Письмо было длинным, на двух страницах, но суть умещалась в нескольких абзацах. Остальное — обрамление, та черчиллевская манера, в которой комплимент предшествует удару, а удар смягчается цитатой из Шекспира. Сталин пролистнул обрамление и нашёл суть.
Бек. Черчилль писал о Беке. Не по имени — «новое германское руководство», «берлинский режим», «люди, пришедшие к власти в результате военного переворота». Но за этими формулировками стоял один человек: Людвиг Бек, бывший начальник германского Генерального штаба, ныне канцлер Германии, который за три месяца своего правления сделал больше для легитимизации переворота, чем все генералы-заговорщики вместе взятые.
Обмен пленными. Черчилль отдавал должное: «Решение Советского правительства провести обмен через Красный Крест было разумным и гуманным.» Но за этим «разумным и гуманным» следовало «однако». И «однако» было таким:
Бек использовал обмен.

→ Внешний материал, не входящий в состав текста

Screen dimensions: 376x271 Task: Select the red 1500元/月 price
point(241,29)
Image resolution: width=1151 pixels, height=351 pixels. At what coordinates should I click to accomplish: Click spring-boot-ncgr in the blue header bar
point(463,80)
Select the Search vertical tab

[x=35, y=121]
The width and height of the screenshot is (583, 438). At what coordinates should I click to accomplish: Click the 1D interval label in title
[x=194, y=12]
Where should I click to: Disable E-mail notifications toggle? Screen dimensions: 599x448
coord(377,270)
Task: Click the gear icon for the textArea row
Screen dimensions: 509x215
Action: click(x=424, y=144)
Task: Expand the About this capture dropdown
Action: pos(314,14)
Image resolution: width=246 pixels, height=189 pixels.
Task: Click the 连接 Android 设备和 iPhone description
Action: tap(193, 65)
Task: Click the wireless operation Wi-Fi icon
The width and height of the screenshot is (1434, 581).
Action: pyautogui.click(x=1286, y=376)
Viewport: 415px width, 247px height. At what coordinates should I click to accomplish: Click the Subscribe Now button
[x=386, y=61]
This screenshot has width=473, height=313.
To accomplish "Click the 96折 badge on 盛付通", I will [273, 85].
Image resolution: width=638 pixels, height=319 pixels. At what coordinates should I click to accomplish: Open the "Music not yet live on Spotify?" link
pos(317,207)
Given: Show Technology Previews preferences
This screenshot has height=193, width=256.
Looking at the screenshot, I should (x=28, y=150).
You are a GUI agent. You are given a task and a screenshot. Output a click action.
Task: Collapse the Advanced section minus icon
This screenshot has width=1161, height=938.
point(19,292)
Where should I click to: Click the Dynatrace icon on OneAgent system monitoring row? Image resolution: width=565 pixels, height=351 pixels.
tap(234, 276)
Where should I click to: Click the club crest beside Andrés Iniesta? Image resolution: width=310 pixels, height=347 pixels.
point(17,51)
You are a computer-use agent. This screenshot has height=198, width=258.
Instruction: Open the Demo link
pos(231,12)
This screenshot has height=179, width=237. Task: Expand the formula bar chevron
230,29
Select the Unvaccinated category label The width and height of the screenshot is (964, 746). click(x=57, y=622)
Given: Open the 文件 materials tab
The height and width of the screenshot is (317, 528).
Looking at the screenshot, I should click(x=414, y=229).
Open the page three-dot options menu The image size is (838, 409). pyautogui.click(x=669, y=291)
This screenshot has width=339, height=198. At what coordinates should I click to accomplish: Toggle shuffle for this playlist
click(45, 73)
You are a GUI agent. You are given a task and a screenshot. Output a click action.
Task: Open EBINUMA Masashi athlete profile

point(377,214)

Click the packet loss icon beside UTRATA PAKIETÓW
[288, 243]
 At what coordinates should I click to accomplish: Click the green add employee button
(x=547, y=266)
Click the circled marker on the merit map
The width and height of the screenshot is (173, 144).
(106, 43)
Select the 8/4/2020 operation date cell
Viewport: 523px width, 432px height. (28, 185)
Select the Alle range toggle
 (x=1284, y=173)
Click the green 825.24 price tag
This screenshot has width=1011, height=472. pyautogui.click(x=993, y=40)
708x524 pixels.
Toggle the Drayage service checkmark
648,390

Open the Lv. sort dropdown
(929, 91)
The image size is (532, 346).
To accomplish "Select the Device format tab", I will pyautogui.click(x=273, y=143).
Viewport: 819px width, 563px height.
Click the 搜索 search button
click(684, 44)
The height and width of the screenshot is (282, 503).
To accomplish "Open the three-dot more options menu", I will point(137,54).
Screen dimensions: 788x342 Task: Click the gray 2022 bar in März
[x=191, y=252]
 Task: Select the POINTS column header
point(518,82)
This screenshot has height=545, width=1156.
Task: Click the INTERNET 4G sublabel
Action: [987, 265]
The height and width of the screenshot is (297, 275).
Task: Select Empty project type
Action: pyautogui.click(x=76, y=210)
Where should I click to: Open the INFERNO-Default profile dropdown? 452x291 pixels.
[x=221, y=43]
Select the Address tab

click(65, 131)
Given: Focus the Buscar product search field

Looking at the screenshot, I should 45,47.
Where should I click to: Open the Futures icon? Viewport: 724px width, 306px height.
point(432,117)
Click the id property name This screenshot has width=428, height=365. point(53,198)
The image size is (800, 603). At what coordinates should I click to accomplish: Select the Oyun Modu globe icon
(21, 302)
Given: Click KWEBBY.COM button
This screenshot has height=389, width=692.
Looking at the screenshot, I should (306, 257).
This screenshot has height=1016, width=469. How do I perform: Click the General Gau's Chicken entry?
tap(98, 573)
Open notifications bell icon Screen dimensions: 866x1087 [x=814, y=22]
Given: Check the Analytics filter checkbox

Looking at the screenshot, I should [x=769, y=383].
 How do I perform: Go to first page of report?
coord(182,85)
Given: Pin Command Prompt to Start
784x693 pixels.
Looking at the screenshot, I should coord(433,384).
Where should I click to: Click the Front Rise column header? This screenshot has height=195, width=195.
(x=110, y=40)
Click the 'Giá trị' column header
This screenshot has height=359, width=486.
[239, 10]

Европейская пресса, нейтральная и союзная, писала о «новой Германии», о «генерале, который остановил безумие», о «руке, протянутой через линию фронта». Шведы, швейцарцы, турки — все заговорили о мире и компромиссе, не о безоговорочной капитуляции. И в Лондоне — в парламенте, в прессе, в клубах, где формируется то, что англичане называют «общественным мнением» — начали звучать голоса: а может, с этим Беком можно договориться?
Черчилль этих голосов боялся. Не потому, что они были громкими — пока нет. Но потому, что они были разумными. Бек был не Гитлер — хотя бы потому, что не строил лагерей смерти и не грозил мировым господством. Он был офицер старой школы, консерватор, из тех, кто хочет сильную Германию, но знает ей цену. И с таким противником, как Черчилль понимал, торговаться легче, чем с фанатиком, а значит, искушение торговаться будет расти.
«Я хочу, чтобы Вы знали, — писал Черчилль, — что я не намерен вести переговоры с Берлином, ни тайно, ни явно, ни под каким предлогом. Война будет продолжаться до тех пор, пока германские войска не будут выведены со всех оккупированных территорий. Это — моя позиция, и я от неё не отступлю.»
Красиво. Твёрдо. Но Сталин прочитал и следующий абзац:
«Однако я не могу не обратить Ваше внимание на то, что моя позиция — не единственная в моём правительстве. Есть люди, которые считают иначе, и число их растёт. Война без Америки — тяжёлое бремя для Британии. В Африке Роммель стоит у Газалы и готовит новое наступление; Окинлек просит подкреплений, которых я не могу дать, не ослабив метрополию. В Атлантике подводные лодки Дёница за февраль потопили восемьдесят судов — больше, чем верфи спускают на воду, и каждый потерянный транспорт означает тысячу тонн груза, которые не дойдут ни до Ваших портов, ни до наших. Бомбардировочное командование бьёт по Руру каждую ночь, и каждую ночь не возвращается десяток экипажей, и газеты печатают списки, и вдовы стоят у почтовых ящиков. Мы несём это бремя, и будем нести. Но бремя подтачивает волю, и Бек это знает. Его стратегия — не военная. Она политическая. Он хочет расколоть нас не на поле боя, а за столом переговоров. И если мы — Вы и я — не будем действовать согласованно, он может в этом преуспеть.»